10 Emergency Preparedness Items For Your Vehicle


You never know when an emergency situation might occur while you are out and about on your daily driving. While it doesn’t have to be wintery weather, most people only think of road emergencies until severe winter weather hits. Even in your daily commute a mechanical breakdown, flat tire or single-car accident off the main highway could leave you in peril until help arrives.

Here are some essential emergency items you should carry in your vehicle year round. Before we even list the top things, please keep in mind this short list is things you should have all the time: Jumper Cables, Jack & Tire Tool. This list below are things I feel are vitally important. Consider making adjustments that you feel will befit you in your own personal situation.

  1. Water – Keep at least two 500ml bottles per person, based on who normally rides in your vehicle. It is a good idea to keep this in a small waterproof collapsible cooler in case they sweat or freeze.
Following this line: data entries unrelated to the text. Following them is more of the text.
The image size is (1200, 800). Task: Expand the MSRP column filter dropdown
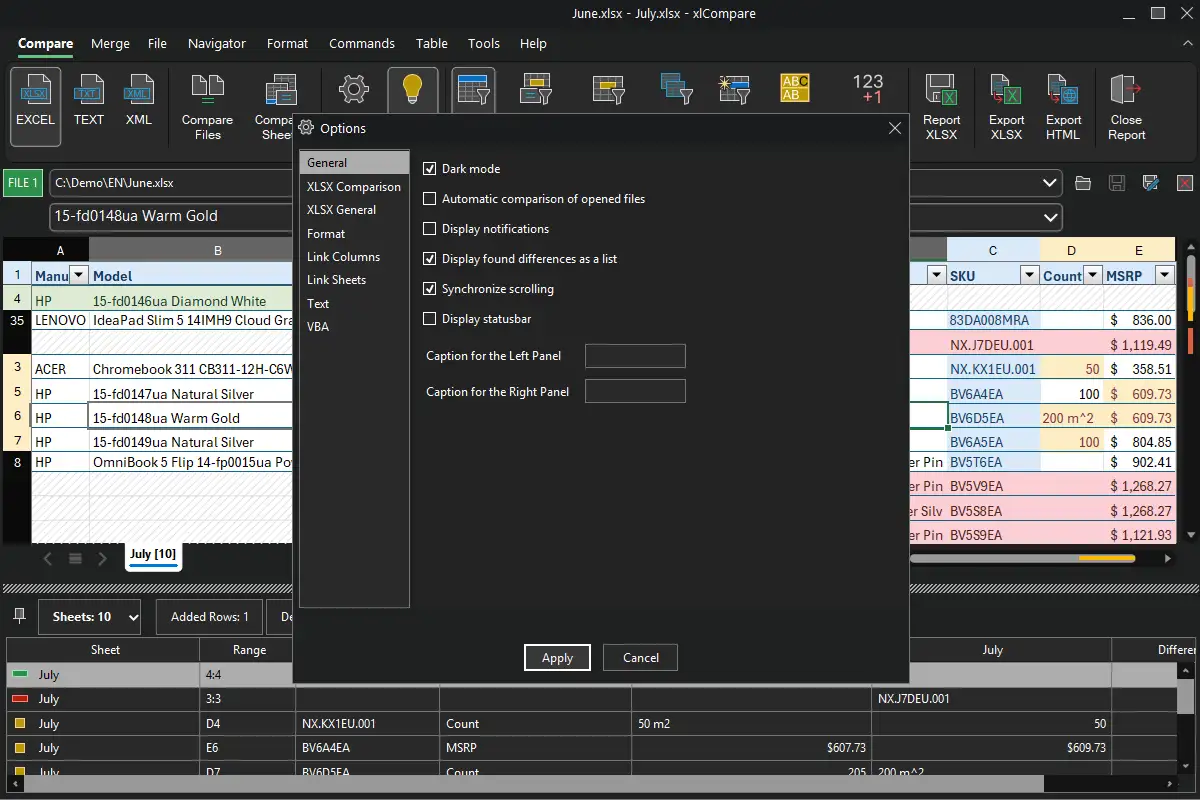click(x=1164, y=276)
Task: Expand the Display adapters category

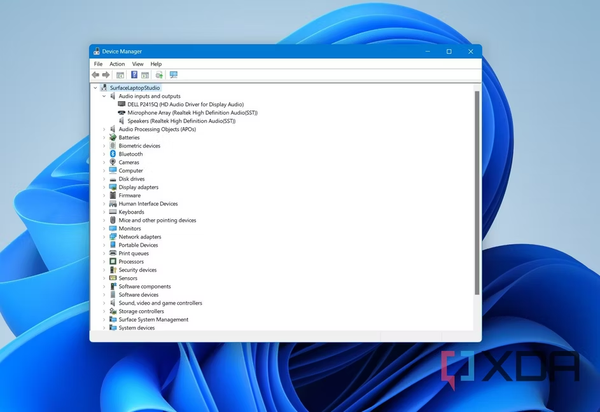Action: [x=103, y=187]
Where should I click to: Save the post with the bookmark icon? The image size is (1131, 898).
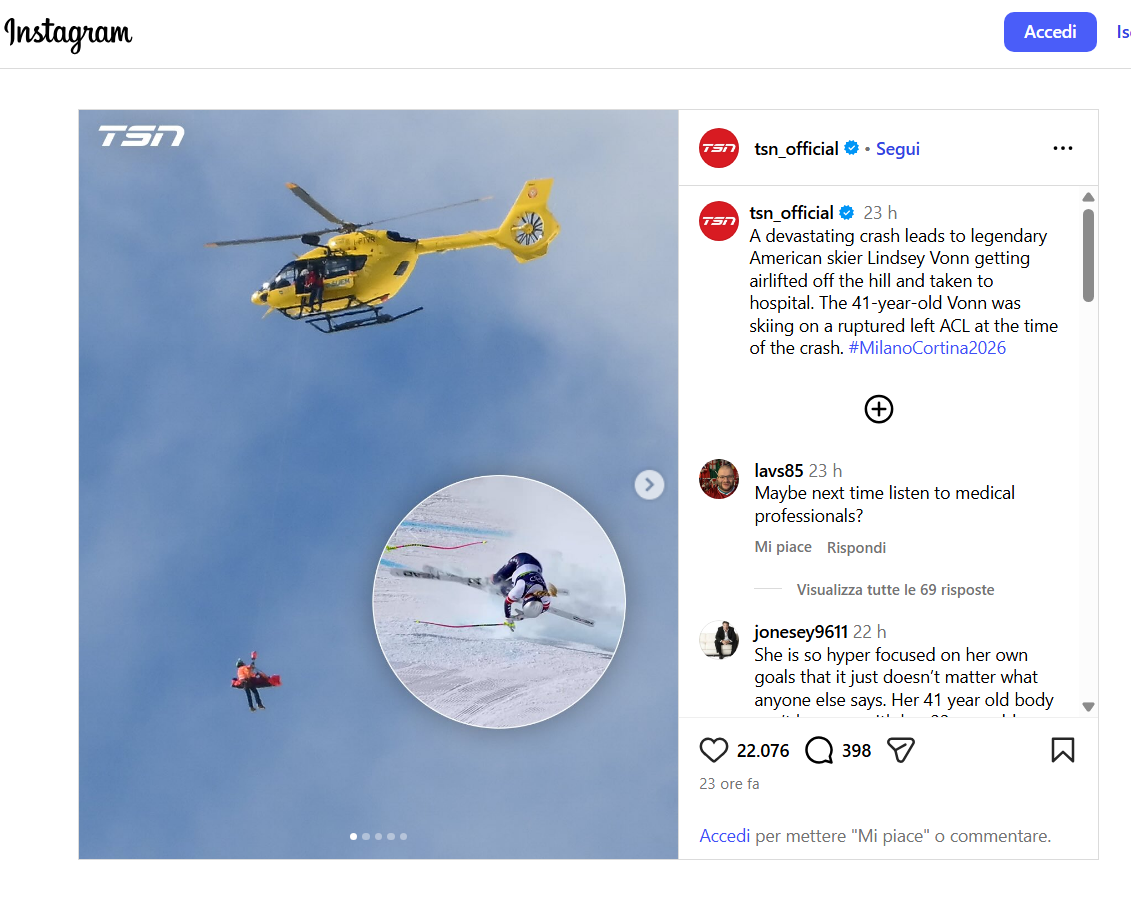tap(1062, 750)
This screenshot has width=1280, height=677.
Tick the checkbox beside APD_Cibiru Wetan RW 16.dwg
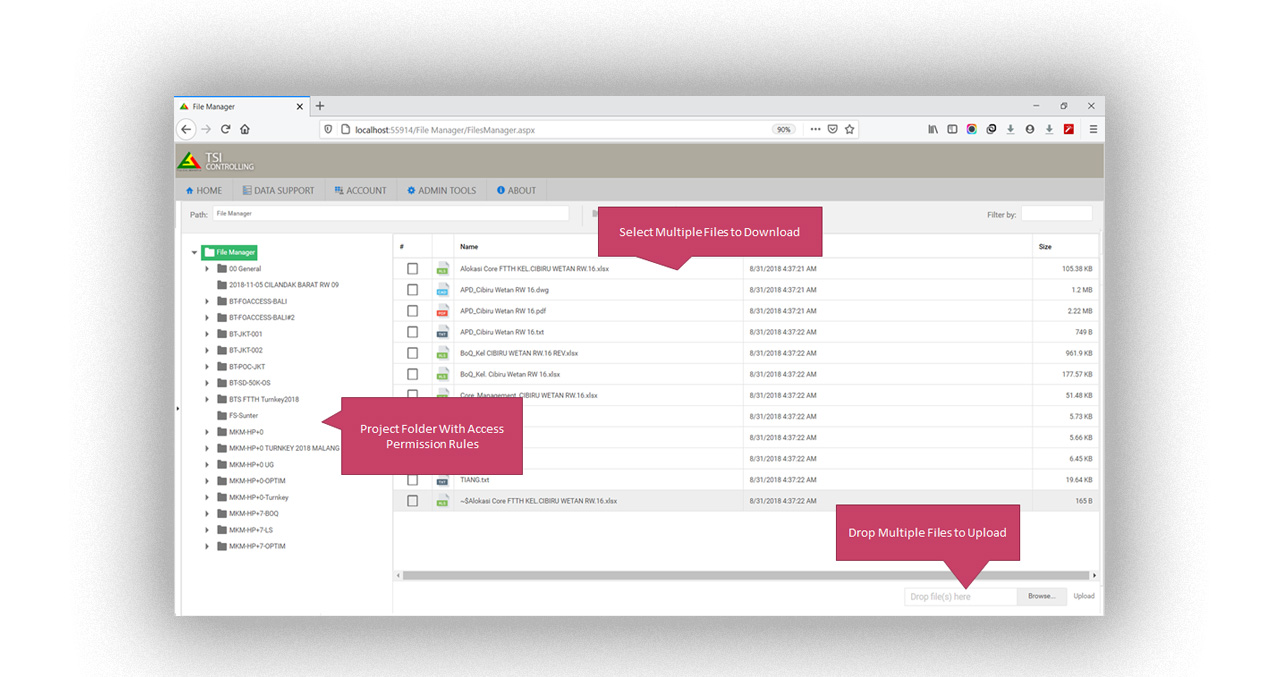point(412,290)
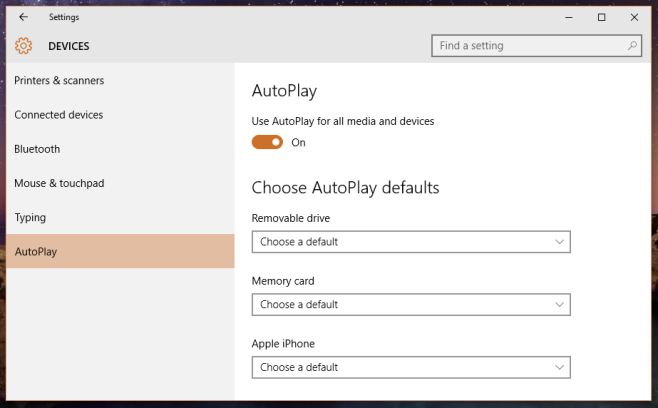Minimize the Settings window
Viewport: 658px width, 408px height.
(x=568, y=17)
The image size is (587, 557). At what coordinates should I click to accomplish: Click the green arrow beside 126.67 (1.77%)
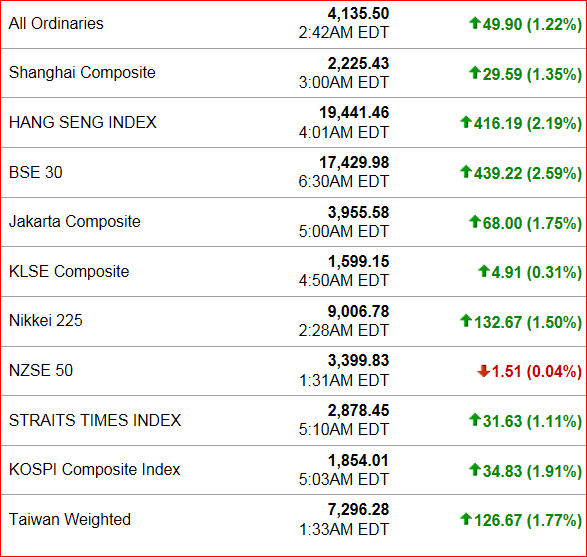coord(466,518)
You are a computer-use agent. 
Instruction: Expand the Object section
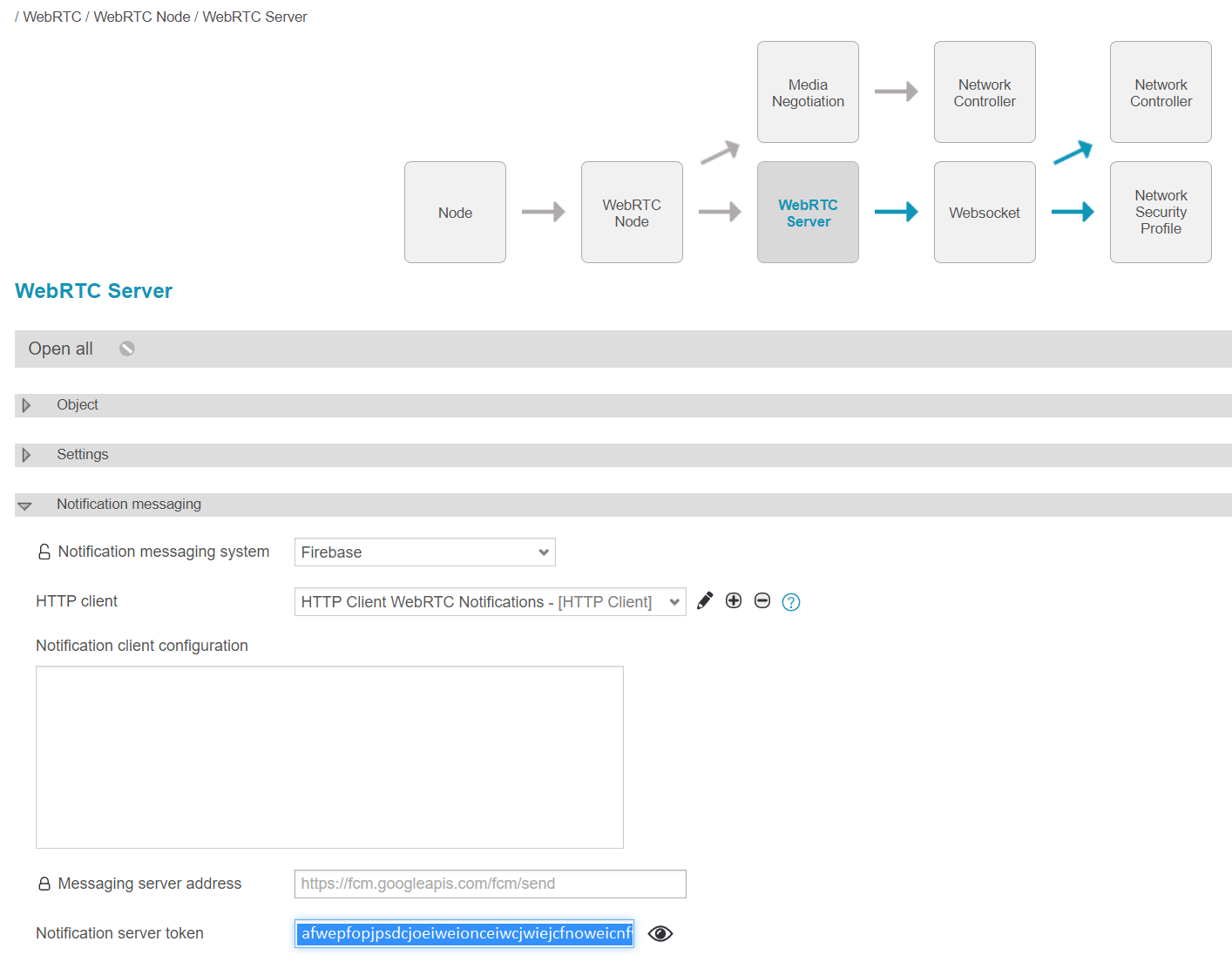(x=27, y=405)

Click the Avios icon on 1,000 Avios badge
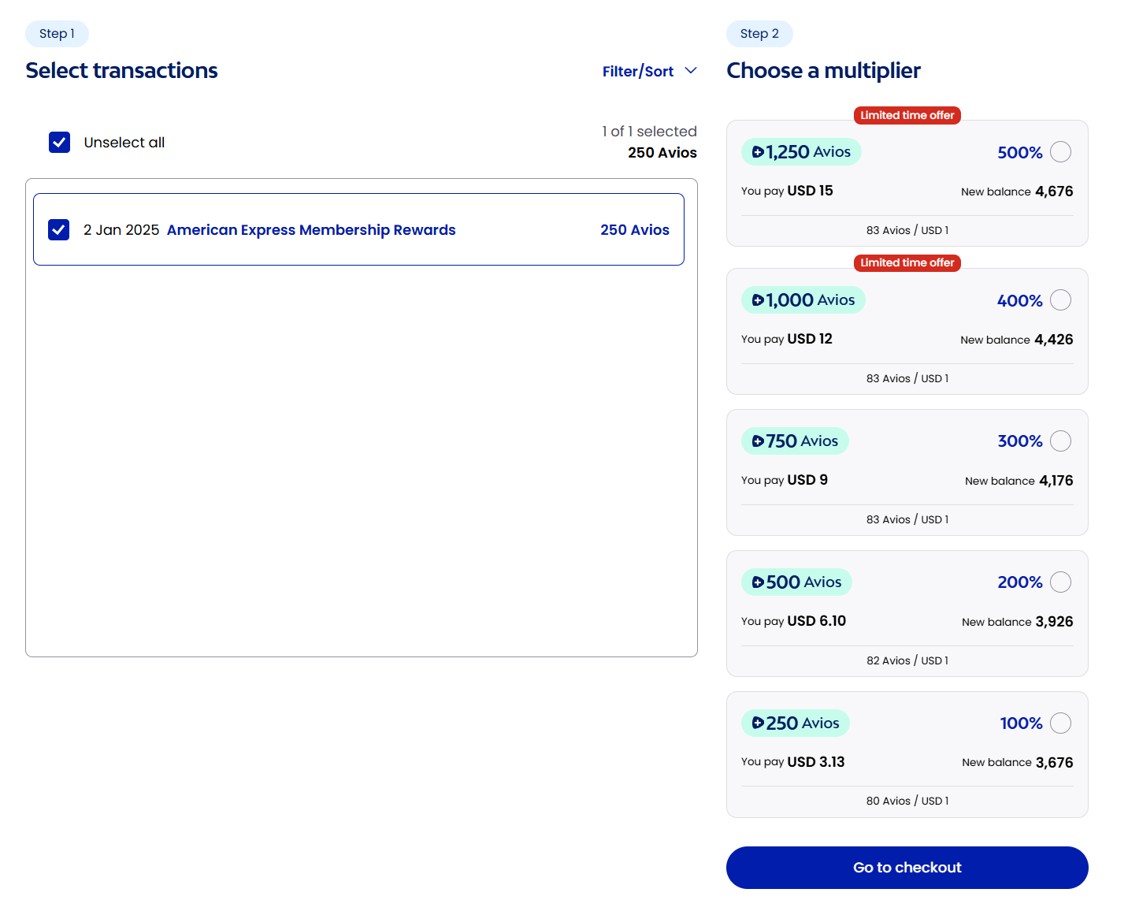point(758,300)
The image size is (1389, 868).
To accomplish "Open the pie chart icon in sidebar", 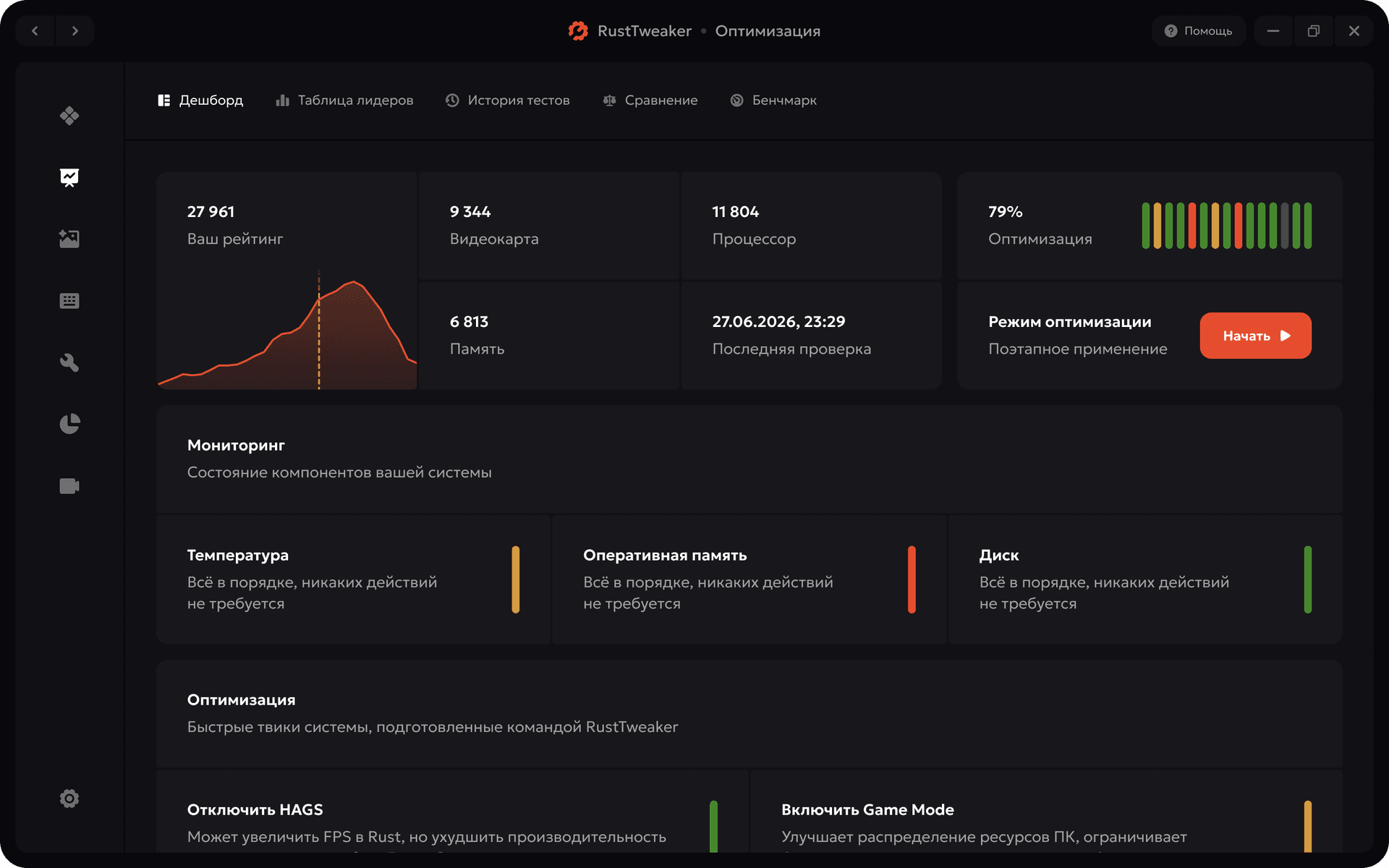I will pyautogui.click(x=69, y=424).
If you drink them, make sure you replace them immediately before you travel again the next day.

  2. Protein or Snack Bars – Have a box of high protein granola bars or some similar energizing snack. Like the water, reserve these items until you need them and if you do eat them while o a long trip make sure they are replaced immediately. Check expiration dates, and replace them when they get out of date

  3. First Aid – You will always need to have a small, basic first aid kit that includes bandages, alcohol wipes and triple antibiotic cream. Remember to add other items like bee sting kit or a dose or two of essential medications if you take medications daily. If you typically travel with a small child, consider a couple of disposable wet wipes and diapers and baby first Aid type items as what’s in a normal first Aid Kit is Adult size bandages.

  4. Flashlight – Make sure you have a really god, water resistant flashlight, not one of those cheap promotional items or one from a Dollar type store. Those are known to be cheap, break when you need it and barely puts out light. Check the batteries occasionally and either keep a spare set or a second good quality flashlight on hand in the trunk or under the seat of your vehicle. The Dollar Tree does have a great little, hard plastic containers to store batteries in for safe keeping.

  5. Blanket – A good wool-blend blanket will be both soft and warm. Even if you live in a warm climate, you should keep a blanket on hand for colder evenings or to act as a cushion if needed. Some say small Mylar “emergency” blankets won’t be sufficient, but they are wrong! Mylar Blankets were made of space age material designed to help prevent hypothermia and they are better than nothing at all and do not take up much room. Keep two or three if necessarily. They also make a similar product that is an actual sleeping bag made of Mylar that is amazing to also have in the vehicle.

  6. Work Gloves – Protection for your hands is essential if you need to get out and move something like debris i.e.: limbs, trash or do work on your own vehicle , you wish you had a pair of good work gloves. Get a couple of pairs of good canvas and/or leather (not jersey) gloves. Two pair is so someone else can also be safe and help you.

  7. Electrical / Duct Tape – A small roll of electrical / duct tape will not take up much space and can be invaluable in making small repairs. Who hasn’t heard: Duct Tape can fix almost any situation.

  8. Multi-tool – A Leatherman, Gerber, or similar multi-tool is convenient to store and can be carried with you if you need to go outside your vehicle for any reason. At a minimum, the tool will include pliers, screwdrivers and a knife blade. Something like a Swiss Army knife is also good.

  9. Road Flares / Road Triangle – Keep them both in a safe place and out of the hands of children and in a safe, dry place. If you choose to carry Flares, please make sure you follow all safety measures as these are very dangerous and will burn you if handled inappropriately.

  10. Cash – Keep a small amount of cash stashed in your vehicle, including quarters. In the event of a power outage, you may not be able to use your credit/debit card.

Here are just a few other recommended suggestions before any major trip and at least once a month for daily commuters:

Check your spare tire; make sure it is inflated and that you know how to change it. If possible, keep your gas tank full and top it off when you stop at a gas station rather than just putting in enough fuel to get by. If you live where there is snow during the winter months, keep a small spade and a container of kitty litter in your trunk so you can clear the area around your tires and get some traction.

Finally, if you are travelling more than an hour from home, put your Go-Bag in the trunk. If you haven’t prepared one yet, click here to read what should be in it. It will do you no good sitting near your front door ready for you to grab if you aren’t home to grab it. The timing of an emergency situation is never anticipated, so always be prepared.